The game has grown and evolved over the years, especially in the last two decades. In 2018, an NCAA study showed women’s lacrosse teams nearly doubled from 256 in 2003 to 505 and men’s teams growing 61% to 380 during the same time span.
“It’s a fun game to watch, so I don’t think parents mind sitting on the sidelines watching kids run around,” says LeMoyne Men's Lacrosse Head Coach Dan Sheehan.
“The sport itself is just a good crossover of so many sports we see. Soccer, basketball, even some kids who play ice hockey, volleyball. There’s a little something for everyone in lacrosse,” says Siena Women's Lacrosse Head Coach Abby Rehfuss.
Technology has played its role in this incredible rise.
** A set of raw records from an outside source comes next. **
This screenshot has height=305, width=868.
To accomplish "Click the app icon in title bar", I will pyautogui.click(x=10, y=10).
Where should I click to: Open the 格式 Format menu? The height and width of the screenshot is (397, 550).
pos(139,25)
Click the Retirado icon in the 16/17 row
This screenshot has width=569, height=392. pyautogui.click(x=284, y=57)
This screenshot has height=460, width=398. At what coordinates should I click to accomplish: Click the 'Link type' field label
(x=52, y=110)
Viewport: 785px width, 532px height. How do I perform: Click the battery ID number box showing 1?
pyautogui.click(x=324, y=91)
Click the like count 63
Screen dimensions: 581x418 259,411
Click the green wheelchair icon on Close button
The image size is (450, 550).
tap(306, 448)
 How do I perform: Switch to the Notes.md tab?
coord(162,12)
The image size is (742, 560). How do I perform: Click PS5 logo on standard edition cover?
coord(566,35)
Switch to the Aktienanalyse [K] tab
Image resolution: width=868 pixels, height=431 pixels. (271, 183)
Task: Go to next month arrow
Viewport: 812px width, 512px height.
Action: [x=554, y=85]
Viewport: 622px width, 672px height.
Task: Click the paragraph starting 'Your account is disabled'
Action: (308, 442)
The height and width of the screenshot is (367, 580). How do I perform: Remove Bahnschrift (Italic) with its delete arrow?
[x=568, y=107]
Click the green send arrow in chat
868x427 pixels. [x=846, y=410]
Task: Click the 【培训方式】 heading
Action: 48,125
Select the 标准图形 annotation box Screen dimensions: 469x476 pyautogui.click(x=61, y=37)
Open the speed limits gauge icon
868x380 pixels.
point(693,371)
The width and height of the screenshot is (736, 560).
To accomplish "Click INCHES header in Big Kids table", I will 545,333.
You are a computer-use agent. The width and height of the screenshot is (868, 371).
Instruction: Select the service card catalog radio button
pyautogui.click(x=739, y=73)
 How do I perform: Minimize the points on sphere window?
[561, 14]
More games are being streamed on platforms like ESPN+. Even individual schools turned to streaming their own games this past season.
“Somebody woke up and said, 'hey, wait a minute, look at all these people playing lacrosse, we’ve got to give it to them,' ” says Jacques.
But in the last decade, one duo acted as fuel to the games growing fire: Miles and Lyle Thompson.
“Kids with a stick who are just learning how to throw the ball, they’re trying the tricks that those guys do. The backhand, the underhand, behind the back between the legs. They see them do that and they all want to try,” says Jacques.
“They played such a free style of lacrosse, but they certainly respected the game like no other,” says Sheehan.
The brothers inspired a generation of lacrosse players, but it’s a generation that is now dealing with the fallout of a global pandemic.
“I hope COVID doesn’t stifle the growth that we’ve been seeing in recent years and I think this is a really tough year for kids to get recruited, just because there aren’t as many spots as there once were due to the extra year of eligibility," says Rehfuss.
But there might be a silver lining. With limited spots available, it could push players to new areas and grow the game.
“I think what that does is push really good, younger talent to non-traditional areas and non-traditional schools,” says Sheehan.
The true affect of the pandemic on the game won’t be felt for a few years, but if the game continues to grow at the professional level, it will grow at all levels.
“You’re going to continue to seeing that growth in the past 10 years or so to continue to have that meteoric rise well into the future just because of the opportunities that are available to kids," says Rehfuss.
“Lacrosse will take care of you. It’ll take you around the world to a lot of great people who play the game right. It’ll take you to great people. It’ll carry you out to a better place,” says Jacques.